A ascensão das ferramentas de inteligência artificial (IA) inaugurou uma era sem precedentes na disseminação de conteúdo digital, exigindo um nível elevado de ceticismo. Rostos e vozes indistinguíveis dos originais, mas portadores de informações questionáveis, tornaram-se uma realidade diária. Profissionais da checagem de fatos são unânimes: a desconfiança é mais vital do que nunca diante da capacidade da IA de gerar e espalhar falsidades em escala global.

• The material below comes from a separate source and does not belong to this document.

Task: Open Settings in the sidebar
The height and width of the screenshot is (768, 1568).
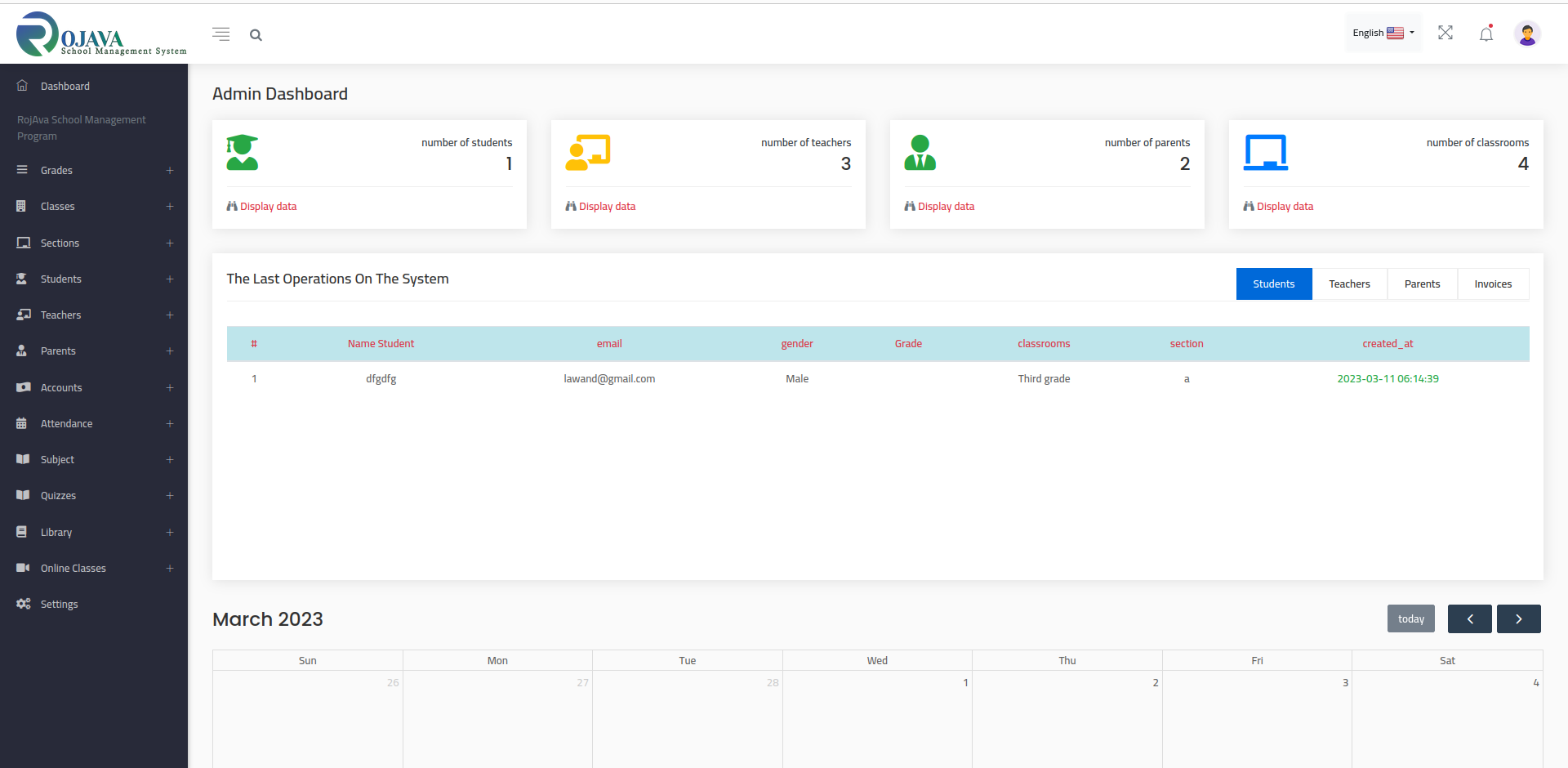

A Nova Frente da Desinformação Global
Essa preocupante realidade foi detalhada em um levantamento recente, intitulado 'O impacto da IA no Fact-checking Global', conduzido pela Agência Lupa. O estudo analisou 1.294 verificações profissionais em mais de dez idiomas, revelando a dimensão do problema. Um dado alarmante é que 81,2% dos casos de desinformação impulsionados por IA surgiram nos últimos dois anos, entre janeiro de 2024 e março de 2026, com eleições, conflitos armados e golpes sendo os temas mais explorados. Cristina Tardáguila, gerente de inovação e formação da Agência Lupa, enfatiza que a IA tem redefinido o cenário da desinformação, sendo raramente empregada para promover conteúdos verídicos.
O volume de checagens que identificaram mentiras geradas por IA disparou de 160 casos em 2023 para um projetado de 578 em 2025, com 205 verificações já registradas até março de 2024. Isso indica uma transição do uso pontual da IA para a manipulação de conteúdo para sua integração permanente no ecossistema da desinformação digital.
A Ameaça às Democracias e o Impacto Eleitoral
A desinformação com IA não se limita a vídeos sofisticados. Ela se manifesta em áudios curtos, fotografias e textos, chegando ao público em múltiplos formatos. Uma das maiores apreensões reside no uso dessas tecnologias durante os períodos eleitorais em todo o mundo, com potencial para corroer os fundamentos democráticos. A pesquisadora menciona o cenário eleitoral crucial em nações como Brasil, Estados Unidos, Peru, Costa Rica e Colômbia, onde eleitores e checadores serão confrontados com uma 'enxurrada de conteúdos com IA', muitos dos quais com alta probabilidade de serem falsidades.
O estudo da Lupa, focado em recortes linguísticos em vez de geográficos, demonstrou a amplitude global do problema. Foram identificados 427 casos de desinformação por IA e 'deepfakes' em inglês, 198 em espanhol e 111 em português, evidenciando a disseminação transversal do fenômeno em diferentes culturas e regiões do planeta.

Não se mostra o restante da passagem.